The not-for-profit hospice, which also operates in Minnesota, was called on the carpet to explain why it scored a dismal 16.6 percent for patients getting a timely and thorough pain assessment when pain was identified as a problem, as opposed to the national average of 77.7 percent.

HRRV head Tracee Capron told the site that it is the first report card issued for hospices, and her agency did not properly self-report the data. “I am 100 percent certain our staff prioritizes pain management,” she assured. HRRV has corrected the EMR-related data collection error, so that the next Compare refresh will reflect their actual practices — which she went on to explain and defend.

Strategy: If you face similar scrutiny for your scores, you may want to take a page from HRRV’s playbook. Capron pointed out that the hospice’s most recently collected data shows that 92.7 percent of patients got a timely and thorough pain assessment when pain was identified as a problem. She also cited improvement for other measures. But the article favorably compared HRRV’s competitor’s scores to its figures.

“It was devastating for us to see (the Hospice Compare report),” Capron said. “We have an excellent reputation, and we know it doesn’t reflect the care we give.”

Meanwhile, if you failed to catch errors such as a wrong address or phone number in your Hospice Compare preview report, you’re not going to see a quick fix for it. “Updates to Hospice Provider demographic information do not happen in real-time and take approximately 6-months to appear on Hospice Compare,” CMS says on a new post to its website.

Do this: Review both your quarterly Hospice Compare Preview Report in ASPEN and the information displayed on the Hospice Compare website itself for accuracy, CMS urges. If there’s a problem, report the correction to your state’s ASPEN coordinator — not CMS directly.

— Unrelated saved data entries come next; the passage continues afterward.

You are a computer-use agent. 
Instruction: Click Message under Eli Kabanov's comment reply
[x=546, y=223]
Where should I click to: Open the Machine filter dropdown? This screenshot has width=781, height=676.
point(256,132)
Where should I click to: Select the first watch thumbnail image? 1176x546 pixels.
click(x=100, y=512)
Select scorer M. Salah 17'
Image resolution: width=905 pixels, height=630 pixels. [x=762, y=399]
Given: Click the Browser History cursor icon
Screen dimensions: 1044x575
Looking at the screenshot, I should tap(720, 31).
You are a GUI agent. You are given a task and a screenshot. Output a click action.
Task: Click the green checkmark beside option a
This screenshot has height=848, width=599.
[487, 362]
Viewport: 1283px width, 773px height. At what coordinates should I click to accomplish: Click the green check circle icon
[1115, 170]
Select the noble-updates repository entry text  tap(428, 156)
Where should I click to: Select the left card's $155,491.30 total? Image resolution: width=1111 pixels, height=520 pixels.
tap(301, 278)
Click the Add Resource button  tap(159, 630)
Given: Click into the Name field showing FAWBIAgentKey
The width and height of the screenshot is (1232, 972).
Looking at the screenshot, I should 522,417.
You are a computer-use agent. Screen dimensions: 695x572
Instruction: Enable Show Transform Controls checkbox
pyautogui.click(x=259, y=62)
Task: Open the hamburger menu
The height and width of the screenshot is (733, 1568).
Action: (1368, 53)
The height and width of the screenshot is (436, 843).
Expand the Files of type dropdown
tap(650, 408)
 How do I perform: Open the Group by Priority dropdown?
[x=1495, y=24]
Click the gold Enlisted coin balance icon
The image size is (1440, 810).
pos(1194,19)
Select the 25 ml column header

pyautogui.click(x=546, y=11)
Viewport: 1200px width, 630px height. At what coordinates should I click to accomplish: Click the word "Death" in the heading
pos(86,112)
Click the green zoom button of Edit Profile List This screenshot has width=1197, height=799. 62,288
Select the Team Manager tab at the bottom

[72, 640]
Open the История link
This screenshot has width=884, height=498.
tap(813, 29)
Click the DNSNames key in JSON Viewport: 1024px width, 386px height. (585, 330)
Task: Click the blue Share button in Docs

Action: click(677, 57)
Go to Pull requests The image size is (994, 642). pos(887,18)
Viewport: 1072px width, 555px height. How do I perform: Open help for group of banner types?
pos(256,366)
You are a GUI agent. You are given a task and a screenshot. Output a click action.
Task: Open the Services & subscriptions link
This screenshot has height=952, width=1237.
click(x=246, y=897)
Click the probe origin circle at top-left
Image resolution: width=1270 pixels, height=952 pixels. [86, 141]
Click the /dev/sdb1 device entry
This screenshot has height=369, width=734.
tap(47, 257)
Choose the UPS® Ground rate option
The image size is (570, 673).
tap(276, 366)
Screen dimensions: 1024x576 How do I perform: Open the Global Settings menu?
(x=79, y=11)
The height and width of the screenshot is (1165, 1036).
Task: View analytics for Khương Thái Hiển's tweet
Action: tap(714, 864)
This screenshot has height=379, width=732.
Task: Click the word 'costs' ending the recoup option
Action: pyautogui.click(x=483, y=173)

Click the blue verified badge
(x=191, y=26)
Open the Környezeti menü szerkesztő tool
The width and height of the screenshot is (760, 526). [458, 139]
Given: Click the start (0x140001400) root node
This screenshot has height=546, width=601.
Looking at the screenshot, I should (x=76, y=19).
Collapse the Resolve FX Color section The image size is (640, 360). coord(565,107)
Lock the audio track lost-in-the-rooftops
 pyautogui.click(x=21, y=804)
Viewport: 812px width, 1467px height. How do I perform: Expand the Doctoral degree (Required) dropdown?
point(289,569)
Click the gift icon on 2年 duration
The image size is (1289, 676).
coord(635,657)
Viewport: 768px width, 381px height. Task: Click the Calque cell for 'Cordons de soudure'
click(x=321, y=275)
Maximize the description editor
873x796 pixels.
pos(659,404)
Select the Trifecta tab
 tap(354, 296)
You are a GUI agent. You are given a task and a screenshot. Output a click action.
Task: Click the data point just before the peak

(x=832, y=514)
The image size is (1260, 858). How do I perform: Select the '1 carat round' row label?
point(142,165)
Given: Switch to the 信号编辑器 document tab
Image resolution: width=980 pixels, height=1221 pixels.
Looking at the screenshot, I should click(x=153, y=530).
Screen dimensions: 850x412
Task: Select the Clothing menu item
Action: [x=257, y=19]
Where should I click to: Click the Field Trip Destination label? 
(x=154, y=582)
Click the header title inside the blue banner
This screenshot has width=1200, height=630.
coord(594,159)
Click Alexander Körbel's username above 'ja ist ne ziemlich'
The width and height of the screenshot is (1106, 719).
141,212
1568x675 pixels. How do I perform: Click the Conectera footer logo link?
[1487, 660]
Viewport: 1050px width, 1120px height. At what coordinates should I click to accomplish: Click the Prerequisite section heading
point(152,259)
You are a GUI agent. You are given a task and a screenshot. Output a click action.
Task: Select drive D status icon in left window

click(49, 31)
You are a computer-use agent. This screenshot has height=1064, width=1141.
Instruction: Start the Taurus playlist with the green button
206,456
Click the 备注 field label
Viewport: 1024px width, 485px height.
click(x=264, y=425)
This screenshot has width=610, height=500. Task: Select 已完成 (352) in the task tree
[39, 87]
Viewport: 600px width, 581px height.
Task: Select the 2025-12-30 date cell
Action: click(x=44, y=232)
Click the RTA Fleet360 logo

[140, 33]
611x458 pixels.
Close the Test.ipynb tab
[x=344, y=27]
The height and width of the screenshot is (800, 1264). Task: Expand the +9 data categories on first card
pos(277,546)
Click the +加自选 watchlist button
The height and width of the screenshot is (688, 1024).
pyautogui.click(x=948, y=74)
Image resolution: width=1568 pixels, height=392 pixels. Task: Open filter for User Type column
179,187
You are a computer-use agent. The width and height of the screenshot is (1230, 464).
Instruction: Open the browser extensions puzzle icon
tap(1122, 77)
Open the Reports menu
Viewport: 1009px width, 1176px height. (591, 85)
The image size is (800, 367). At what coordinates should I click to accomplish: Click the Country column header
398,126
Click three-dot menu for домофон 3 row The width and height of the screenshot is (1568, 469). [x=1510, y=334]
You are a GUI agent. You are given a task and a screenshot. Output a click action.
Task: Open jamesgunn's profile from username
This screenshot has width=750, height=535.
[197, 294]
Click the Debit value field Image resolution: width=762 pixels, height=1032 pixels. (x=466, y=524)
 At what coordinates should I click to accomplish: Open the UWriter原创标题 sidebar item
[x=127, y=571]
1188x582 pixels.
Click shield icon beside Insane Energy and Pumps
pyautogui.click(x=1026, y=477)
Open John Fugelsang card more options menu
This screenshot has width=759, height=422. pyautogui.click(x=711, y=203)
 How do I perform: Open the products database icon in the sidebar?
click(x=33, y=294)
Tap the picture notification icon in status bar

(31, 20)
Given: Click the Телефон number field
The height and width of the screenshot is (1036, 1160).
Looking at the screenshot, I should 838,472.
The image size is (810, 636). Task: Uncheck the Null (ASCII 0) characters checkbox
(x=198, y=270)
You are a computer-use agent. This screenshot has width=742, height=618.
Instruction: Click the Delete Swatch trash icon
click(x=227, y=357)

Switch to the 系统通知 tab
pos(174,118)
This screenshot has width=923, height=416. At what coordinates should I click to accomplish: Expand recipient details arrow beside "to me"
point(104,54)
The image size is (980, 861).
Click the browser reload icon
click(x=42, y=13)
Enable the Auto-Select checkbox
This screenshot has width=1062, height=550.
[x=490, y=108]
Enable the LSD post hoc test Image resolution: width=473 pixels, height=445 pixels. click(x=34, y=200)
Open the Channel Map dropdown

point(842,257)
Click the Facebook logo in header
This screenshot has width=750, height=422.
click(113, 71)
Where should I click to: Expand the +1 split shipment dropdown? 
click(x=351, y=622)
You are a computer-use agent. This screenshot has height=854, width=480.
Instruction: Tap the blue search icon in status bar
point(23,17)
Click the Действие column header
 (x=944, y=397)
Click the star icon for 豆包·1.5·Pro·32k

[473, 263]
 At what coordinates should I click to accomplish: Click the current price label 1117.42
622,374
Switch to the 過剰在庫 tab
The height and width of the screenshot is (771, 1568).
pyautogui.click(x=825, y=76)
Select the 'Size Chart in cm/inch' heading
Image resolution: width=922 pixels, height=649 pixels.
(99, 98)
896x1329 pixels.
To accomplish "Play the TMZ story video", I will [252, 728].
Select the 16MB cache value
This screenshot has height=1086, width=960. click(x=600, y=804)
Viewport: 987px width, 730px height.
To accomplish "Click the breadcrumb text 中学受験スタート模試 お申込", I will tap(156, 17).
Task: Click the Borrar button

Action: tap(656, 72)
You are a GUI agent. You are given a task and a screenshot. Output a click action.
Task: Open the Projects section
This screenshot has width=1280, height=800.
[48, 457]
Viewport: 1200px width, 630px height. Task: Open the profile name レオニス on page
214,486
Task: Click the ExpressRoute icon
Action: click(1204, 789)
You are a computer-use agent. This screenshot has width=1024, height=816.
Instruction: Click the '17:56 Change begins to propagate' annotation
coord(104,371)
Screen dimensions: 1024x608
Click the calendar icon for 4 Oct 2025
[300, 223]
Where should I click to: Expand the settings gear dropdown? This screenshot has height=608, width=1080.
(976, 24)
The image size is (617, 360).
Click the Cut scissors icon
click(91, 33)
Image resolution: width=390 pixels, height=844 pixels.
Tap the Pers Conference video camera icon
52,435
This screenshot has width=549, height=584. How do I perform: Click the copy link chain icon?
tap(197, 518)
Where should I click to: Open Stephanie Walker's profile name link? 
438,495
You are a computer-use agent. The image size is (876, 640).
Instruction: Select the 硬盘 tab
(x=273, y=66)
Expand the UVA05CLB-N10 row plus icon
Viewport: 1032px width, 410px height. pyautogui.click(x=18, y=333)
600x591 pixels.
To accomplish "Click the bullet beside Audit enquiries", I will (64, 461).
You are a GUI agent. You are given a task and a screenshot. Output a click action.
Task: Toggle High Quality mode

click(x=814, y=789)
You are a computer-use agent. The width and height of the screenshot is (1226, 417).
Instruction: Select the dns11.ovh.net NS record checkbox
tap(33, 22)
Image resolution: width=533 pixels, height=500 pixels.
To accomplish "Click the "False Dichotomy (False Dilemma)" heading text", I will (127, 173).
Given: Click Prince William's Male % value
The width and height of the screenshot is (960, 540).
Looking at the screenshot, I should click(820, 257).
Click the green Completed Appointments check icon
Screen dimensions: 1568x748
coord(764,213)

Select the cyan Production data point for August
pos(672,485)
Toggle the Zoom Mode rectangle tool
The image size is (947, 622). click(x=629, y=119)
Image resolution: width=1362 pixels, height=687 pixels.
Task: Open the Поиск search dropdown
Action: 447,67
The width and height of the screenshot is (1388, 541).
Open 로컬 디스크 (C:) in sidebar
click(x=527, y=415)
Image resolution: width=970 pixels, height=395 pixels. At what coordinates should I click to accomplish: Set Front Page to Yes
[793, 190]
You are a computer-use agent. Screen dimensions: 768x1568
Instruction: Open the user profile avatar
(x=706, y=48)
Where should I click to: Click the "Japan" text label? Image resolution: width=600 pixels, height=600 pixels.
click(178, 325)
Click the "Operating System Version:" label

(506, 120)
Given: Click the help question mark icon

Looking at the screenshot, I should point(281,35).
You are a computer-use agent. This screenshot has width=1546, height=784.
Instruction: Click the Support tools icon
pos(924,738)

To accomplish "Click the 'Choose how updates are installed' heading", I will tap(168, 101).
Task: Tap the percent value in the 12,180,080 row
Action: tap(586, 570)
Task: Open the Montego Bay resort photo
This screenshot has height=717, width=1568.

“Hospice information must be updated and uploaded to the national database by the state’s ASPEN Coordinator, as CMS does not have the access or the authority to change the data in the ASPEN system,” according to the website. You’ve already missed the deadline to update your demographic data for the February refresh. It was Sept. 1.

To secure an update for the May refresh, you must submit your correction to your ASPEN state coordinator by Dec. 1, CMS indicates. More information, including the cut-off date for each quarter and information on locating your ASPEN state coordinator, is at www.cms.gov/Medicare/Quality-Initiatives-Patient-Assessment-Instruments/Hospice-Quality-Reporting/Downloads/Hospice-Compare-Update-8-24-17.pdf.